WORK ORDER:
Without changing anything, reproduce every record below.

DATA TO PROCESS:
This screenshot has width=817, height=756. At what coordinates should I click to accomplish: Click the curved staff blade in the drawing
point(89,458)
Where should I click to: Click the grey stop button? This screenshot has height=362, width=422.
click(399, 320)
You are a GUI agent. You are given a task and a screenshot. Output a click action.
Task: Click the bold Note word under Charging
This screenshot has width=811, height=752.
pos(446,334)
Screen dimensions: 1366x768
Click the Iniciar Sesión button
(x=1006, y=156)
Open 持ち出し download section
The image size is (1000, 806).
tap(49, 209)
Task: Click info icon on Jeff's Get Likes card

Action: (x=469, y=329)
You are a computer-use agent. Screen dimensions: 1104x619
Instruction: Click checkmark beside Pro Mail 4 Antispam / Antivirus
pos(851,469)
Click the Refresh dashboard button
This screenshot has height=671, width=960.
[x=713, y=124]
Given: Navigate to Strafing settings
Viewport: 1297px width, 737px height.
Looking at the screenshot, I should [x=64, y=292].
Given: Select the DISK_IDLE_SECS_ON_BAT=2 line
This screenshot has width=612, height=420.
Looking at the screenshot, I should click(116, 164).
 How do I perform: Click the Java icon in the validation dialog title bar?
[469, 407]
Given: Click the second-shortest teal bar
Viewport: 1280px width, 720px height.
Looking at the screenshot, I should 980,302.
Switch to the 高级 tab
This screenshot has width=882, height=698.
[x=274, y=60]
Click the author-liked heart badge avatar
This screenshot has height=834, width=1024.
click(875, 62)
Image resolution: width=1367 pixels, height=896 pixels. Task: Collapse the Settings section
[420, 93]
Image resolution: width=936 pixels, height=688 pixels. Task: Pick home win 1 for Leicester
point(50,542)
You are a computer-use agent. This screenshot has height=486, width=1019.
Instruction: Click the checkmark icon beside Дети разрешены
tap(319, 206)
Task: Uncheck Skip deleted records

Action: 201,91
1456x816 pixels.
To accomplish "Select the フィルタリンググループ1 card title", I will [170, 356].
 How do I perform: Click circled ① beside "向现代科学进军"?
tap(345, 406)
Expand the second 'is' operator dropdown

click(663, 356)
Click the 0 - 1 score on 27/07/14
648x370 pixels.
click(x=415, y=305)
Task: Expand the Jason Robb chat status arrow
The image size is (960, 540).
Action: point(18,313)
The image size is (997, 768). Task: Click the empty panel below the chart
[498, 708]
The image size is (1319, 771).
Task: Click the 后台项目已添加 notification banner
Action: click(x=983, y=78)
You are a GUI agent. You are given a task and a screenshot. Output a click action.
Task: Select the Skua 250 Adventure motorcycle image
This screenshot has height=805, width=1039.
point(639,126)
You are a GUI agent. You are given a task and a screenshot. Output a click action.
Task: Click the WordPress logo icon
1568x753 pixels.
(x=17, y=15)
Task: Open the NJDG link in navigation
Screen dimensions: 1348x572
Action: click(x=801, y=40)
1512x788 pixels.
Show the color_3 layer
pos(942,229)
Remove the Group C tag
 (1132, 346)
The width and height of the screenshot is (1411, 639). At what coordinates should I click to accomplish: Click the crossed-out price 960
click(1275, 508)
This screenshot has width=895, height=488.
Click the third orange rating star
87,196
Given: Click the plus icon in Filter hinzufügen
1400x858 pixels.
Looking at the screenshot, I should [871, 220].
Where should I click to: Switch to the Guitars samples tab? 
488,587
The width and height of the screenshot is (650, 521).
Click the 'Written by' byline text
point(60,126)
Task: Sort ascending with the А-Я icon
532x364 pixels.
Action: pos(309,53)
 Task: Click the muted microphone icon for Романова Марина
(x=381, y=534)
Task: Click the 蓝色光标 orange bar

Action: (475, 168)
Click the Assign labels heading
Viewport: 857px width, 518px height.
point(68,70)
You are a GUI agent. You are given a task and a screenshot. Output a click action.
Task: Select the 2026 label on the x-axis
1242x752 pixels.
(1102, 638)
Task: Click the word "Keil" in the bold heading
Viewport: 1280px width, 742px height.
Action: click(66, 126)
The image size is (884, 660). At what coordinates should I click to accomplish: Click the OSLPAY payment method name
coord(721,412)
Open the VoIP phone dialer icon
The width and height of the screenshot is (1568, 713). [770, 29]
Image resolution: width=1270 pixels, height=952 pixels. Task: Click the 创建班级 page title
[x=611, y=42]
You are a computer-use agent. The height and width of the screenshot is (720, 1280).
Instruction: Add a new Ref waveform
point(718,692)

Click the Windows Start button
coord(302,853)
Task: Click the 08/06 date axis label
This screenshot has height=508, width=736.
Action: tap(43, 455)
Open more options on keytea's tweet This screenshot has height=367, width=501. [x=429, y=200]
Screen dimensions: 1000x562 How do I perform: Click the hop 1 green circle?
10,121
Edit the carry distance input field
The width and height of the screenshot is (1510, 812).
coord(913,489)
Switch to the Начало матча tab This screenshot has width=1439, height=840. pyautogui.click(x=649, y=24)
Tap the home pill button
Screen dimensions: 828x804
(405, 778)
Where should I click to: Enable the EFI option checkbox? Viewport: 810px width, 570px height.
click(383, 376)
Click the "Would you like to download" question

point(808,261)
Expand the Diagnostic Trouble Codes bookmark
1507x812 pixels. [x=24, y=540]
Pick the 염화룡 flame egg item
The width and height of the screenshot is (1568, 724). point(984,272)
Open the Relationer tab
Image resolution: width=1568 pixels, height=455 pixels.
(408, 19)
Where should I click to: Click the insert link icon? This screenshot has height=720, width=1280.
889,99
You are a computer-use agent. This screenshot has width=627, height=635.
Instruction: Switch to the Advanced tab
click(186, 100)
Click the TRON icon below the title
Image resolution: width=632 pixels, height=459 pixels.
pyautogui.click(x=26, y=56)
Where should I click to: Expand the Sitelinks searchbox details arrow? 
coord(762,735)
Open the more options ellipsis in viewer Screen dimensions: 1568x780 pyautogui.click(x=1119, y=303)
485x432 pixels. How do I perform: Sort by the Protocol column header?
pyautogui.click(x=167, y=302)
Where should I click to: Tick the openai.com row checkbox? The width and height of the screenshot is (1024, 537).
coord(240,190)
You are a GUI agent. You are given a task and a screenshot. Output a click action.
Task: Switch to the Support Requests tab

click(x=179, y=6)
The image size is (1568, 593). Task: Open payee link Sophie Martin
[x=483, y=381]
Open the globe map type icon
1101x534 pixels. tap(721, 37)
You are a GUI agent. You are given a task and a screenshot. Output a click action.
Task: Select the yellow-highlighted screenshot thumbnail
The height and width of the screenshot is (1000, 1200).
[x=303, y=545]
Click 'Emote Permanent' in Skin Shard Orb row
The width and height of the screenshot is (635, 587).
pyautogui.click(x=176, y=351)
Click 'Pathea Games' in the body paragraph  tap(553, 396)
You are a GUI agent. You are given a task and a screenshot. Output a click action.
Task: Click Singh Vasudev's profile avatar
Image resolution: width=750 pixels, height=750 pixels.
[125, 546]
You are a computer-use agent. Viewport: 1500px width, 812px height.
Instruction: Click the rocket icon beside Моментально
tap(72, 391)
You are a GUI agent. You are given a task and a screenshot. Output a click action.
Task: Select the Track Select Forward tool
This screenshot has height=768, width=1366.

SOLUTION FOR THIS PROBLEM:
This screenshot has width=817, height=756. At what coordinates should I click to accomplish: Click the curved staff blade in the drawing
point(89,458)
Where should I click to: Click the grey stop button? This screenshot has height=362, width=422.
click(399, 320)
You are a GUI agent. You are given a task and a screenshot. Output a click action.
Task: Click the bold Note word under Charging
This screenshot has width=811, height=752.
pos(446,334)
Screen dimensions: 1366x768
Click the Iniciar Sesión button
(x=1006, y=156)
Open 持ち出し download section
The image size is (1000, 806).
tap(49, 209)
Task: Click info icon on Jeff's Get Likes card

Action: (x=469, y=329)
You are a computer-use agent. Screen dimensions: 1104x619
Instruction: Click checkmark beside Pro Mail 4 Antispam / Antivirus
pos(851,469)
Click the Refresh dashboard button
This screenshot has height=671, width=960.
[x=713, y=124]
Given: Navigate to Strafing settings
Viewport: 1297px width, 737px height.
Looking at the screenshot, I should [x=64, y=292].
Given: Select the DISK_IDLE_SECS_ON_BAT=2 line
This screenshot has width=612, height=420.
Looking at the screenshot, I should click(116, 164).
 How do I perform: Click the Java icon in the validation dialog title bar?
[469, 407]
Given: Click the second-shortest teal bar
Viewport: 1280px width, 720px height.
Looking at the screenshot, I should 980,302.
Switch to the 高级 tab
This screenshot has width=882, height=698.
[x=274, y=60]
Click the author-liked heart badge avatar
This screenshot has height=834, width=1024.
click(875, 62)
Image resolution: width=1367 pixels, height=896 pixels. Task: Collapse the Settings section
[420, 93]
Image resolution: width=936 pixels, height=688 pixels. Task: Pick home win 1 for Leicester
point(50,542)
You are a computer-use agent. This screenshot has height=486, width=1019.
Instruction: Click the checkmark icon beside Дети разрешены
tap(319, 206)
Task: Uncheck Skip deleted records

Action: 201,91
1456x816 pixels.
To accomplish "Select the フィルタリンググループ1 card title", I will [170, 356].
 How do I perform: Click circled ① beside "向现代科学进军"?
tap(345, 406)
Expand the second 'is' operator dropdown

click(663, 356)
Click the 0 - 1 score on 27/07/14
648x370 pixels.
click(x=415, y=305)
Task: Expand the Jason Robb chat status arrow
The image size is (960, 540).
Action: point(18,313)
The image size is (997, 768). Task: Click the empty panel below the chart
[498, 708]
The image size is (1319, 771).
Task: Click the 后台项目已添加 notification banner
Action: click(x=983, y=78)
You are a GUI agent. You are given a task and a screenshot. Output a click action.
Task: Select the Skua 250 Adventure motorcycle image
This screenshot has height=805, width=1039.
point(639,126)
You are a GUI agent. You are given a task and a screenshot. Output a click action.
Task: Click the WordPress logo icon
1568x753 pixels.
(x=17, y=15)
Task: Open the NJDG link in navigation
Screen dimensions: 1348x572
Action: click(x=801, y=40)
1512x788 pixels.
Show the color_3 layer
pos(942,229)
Remove the Group C tag
 (1132, 346)
The width and height of the screenshot is (1411, 639). At what coordinates should I click to accomplish: Click the crossed-out price 960
click(1275, 508)
This screenshot has width=895, height=488.
Click the third orange rating star
87,196
Given: Click the plus icon in Filter hinzufügen
1400x858 pixels.
Looking at the screenshot, I should [871, 220].
Where should I click to: Switch to the Guitars samples tab? 
488,587
The width and height of the screenshot is (650, 521).
Click the 'Written by' byline text
point(60,126)
Task: Sort ascending with the А-Я icon
532x364 pixels.
Action: pos(309,53)
 Task: Click the muted microphone icon for Романова Марина
(x=381, y=534)
Task: Click the 蓝色光标 orange bar

Action: (475, 168)
Click the Assign labels heading
Viewport: 857px width, 518px height.
point(68,70)
You are a GUI agent. You are given a task and a screenshot. Output a click action.
Task: Select the 2026 label on the x-axis
1242x752 pixels.
(1102, 638)
Task: Click the word "Keil" in the bold heading
Viewport: 1280px width, 742px height.
Action: click(66, 126)
The image size is (884, 660). At what coordinates should I click to accomplish: Click the OSLPAY payment method name
coord(721,412)
Open the VoIP phone dialer icon
The width and height of the screenshot is (1568, 713). [770, 29]
Image resolution: width=1270 pixels, height=952 pixels. Task: Click the 创建班级 page title
[x=611, y=42]
You are a computer-use agent. The height and width of the screenshot is (720, 1280).
Instruction: Add a new Ref waveform
point(718,692)

Click the Windows Start button
coord(302,853)
Task: Click the 08/06 date axis label
This screenshot has height=508, width=736.
Action: tap(43, 455)
Open more options on keytea's tweet This screenshot has height=367, width=501. [x=429, y=200]
Screen dimensions: 1000x562 How do I perform: Click the hop 1 green circle?
10,121
Edit the carry distance input field
The width and height of the screenshot is (1510, 812).
coord(913,489)
Switch to the Начало матча tab This screenshot has width=1439, height=840. pyautogui.click(x=649, y=24)
Tap the home pill button
Screen dimensions: 828x804
(405, 778)
Where should I click to: Enable the EFI option checkbox? Viewport: 810px width, 570px height.
click(383, 376)
Click the "Would you like to download" question

point(808,261)
Expand the Diagnostic Trouble Codes bookmark
1507x812 pixels. [x=24, y=540]
Pick the 염화룡 flame egg item
The width and height of the screenshot is (1568, 724). point(984,272)
Open the Relationer tab
Image resolution: width=1568 pixels, height=455 pixels.
(408, 19)
Where should I click to: Click the insert link icon? This screenshot has height=720, width=1280.
889,99
You are a computer-use agent. This screenshot has width=627, height=635.
Instruction: Switch to the Advanced tab
click(186, 100)
Click the TRON icon below the title
Image resolution: width=632 pixels, height=459 pixels.
pyautogui.click(x=26, y=56)
Where should I click to: Expand the Sitelinks searchbox details arrow? 
coord(762,735)
Open the more options ellipsis in viewer Screen dimensions: 1568x780 pyautogui.click(x=1119, y=303)
485x432 pixels. How do I perform: Sort by the Protocol column header?
pyautogui.click(x=167, y=302)
Where should I click to: Tick the openai.com row checkbox? The width and height of the screenshot is (1024, 537).
coord(240,190)
You are a GUI agent. You are given a task and a screenshot. Output a click action.
Task: Switch to the Support Requests tab

click(x=179, y=6)
The image size is (1568, 593). Task: Open payee link Sophie Martin
[x=483, y=381]
Open the globe map type icon
1101x534 pixels. tap(721, 37)
You are a GUI agent. You are given a task and a screenshot. Output a click action.
Task: Select the yellow-highlighted screenshot thumbnail
The height and width of the screenshot is (1000, 1200).
[x=303, y=545]
Click 'Emote Permanent' in Skin Shard Orb row
The width and height of the screenshot is (635, 587).
pyautogui.click(x=176, y=351)
Click 'Pathea Games' in the body paragraph  tap(553, 396)
You are a GUI agent. You are given a task and a screenshot. Output a click action.
Task: Click Singh Vasudev's profile avatar
Image resolution: width=750 pixels, height=750 pixels.
[125, 546]
You are a computer-use agent. Viewport: 1500px width, 812px height.
Instruction: Click the rocket icon beside Моментально
tap(72, 391)
You are a GUI agent. You are given a task and a screenshot. Output a click action.
Task: Select the Track Select Forward tool
This screenshot has height=768, width=1366.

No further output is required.